DOI: 10.1227/neu.0000000000004132 ISSN: 0148-396X

Workflow Patterns and Clinical Consequences of External Ventricular Drain Timing: A 6-Year Analysis of 26 020 Cases From the American College of Surgeons National Trauma Data Bank

Neema Darabi, Alexa R. Lauinger, Wedam Nyaaba, Samuel Blake, Amogh Angadi, Christina Grannie, Gregory M. Polites, Paul M. Arnold

BACKGROUND AND OBJECTIVES:

External ventricular drains (EVDs) are critical for monitoring and managing intracranial pressure in acute traumatic brain injury patients. However, there is a lack of consensus on optimal EVD placement timing. Previous studies suggest benefits in early placement but are limited by smaller cohorts and lack of adjustment for illness severity. We sought to characterize EVD timing patterns and examine clinical characteristics and outcomes associated with early placement.

METHODS:

We performed a retrospective study of patients in the National Trauma Data Bank (2018-2023) who received EVD placement for traumatic brain injury. Early EVD was defined as placement ≤24 hours from admission. Multivariable regression models evaluated associations between EVD timing, patient characteristics (demographics, comorbidities, and injury severity), and in-hospital outcomes including mortality, severe sepsis, extended hospitalization (>14 days), ventilator duration, and secondary EVD placement.

RESULTS:

Of 26 020 patients, 77.3% received early placement. Patients receiving early EVD were independently more likely to be younger and to have lower Glasgow Coma Scale.
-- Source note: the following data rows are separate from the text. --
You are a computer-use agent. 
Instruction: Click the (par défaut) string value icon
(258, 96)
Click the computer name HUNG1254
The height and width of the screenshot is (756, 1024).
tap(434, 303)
Placement was delayed in patients with comorbidities such as hypertension, diabetes, smoking, and dementia. Early EVD was associated with higher in-hospital mortality (adjusted odds ratio [aOR] 1.39), with lower mortality odds for each 24-hour delay (aOR 0.96). However, early EVD was also associated with lower odds of severe sepsis (aOR 0.60) and prolonged hospitalization (>14 days) (aOR 0.44). Secondary EVD placement occurred in 8.2% of patients with less frequent and more delayed placement after early first EVD (aOR 0.84).

CONCLUSION:

Early EVD placement often identifies severe neurological compromise and is associated with higher mortality. However, early placement was also associated with lower complication rates, shorter hospitalization, and fewer and later EVD revisions. These findings suggest early EVD to be both a marker of severe injury and practice pattern reflecting efficient care, underscoring the need for distinguishing procedural benefit from confounding by indication.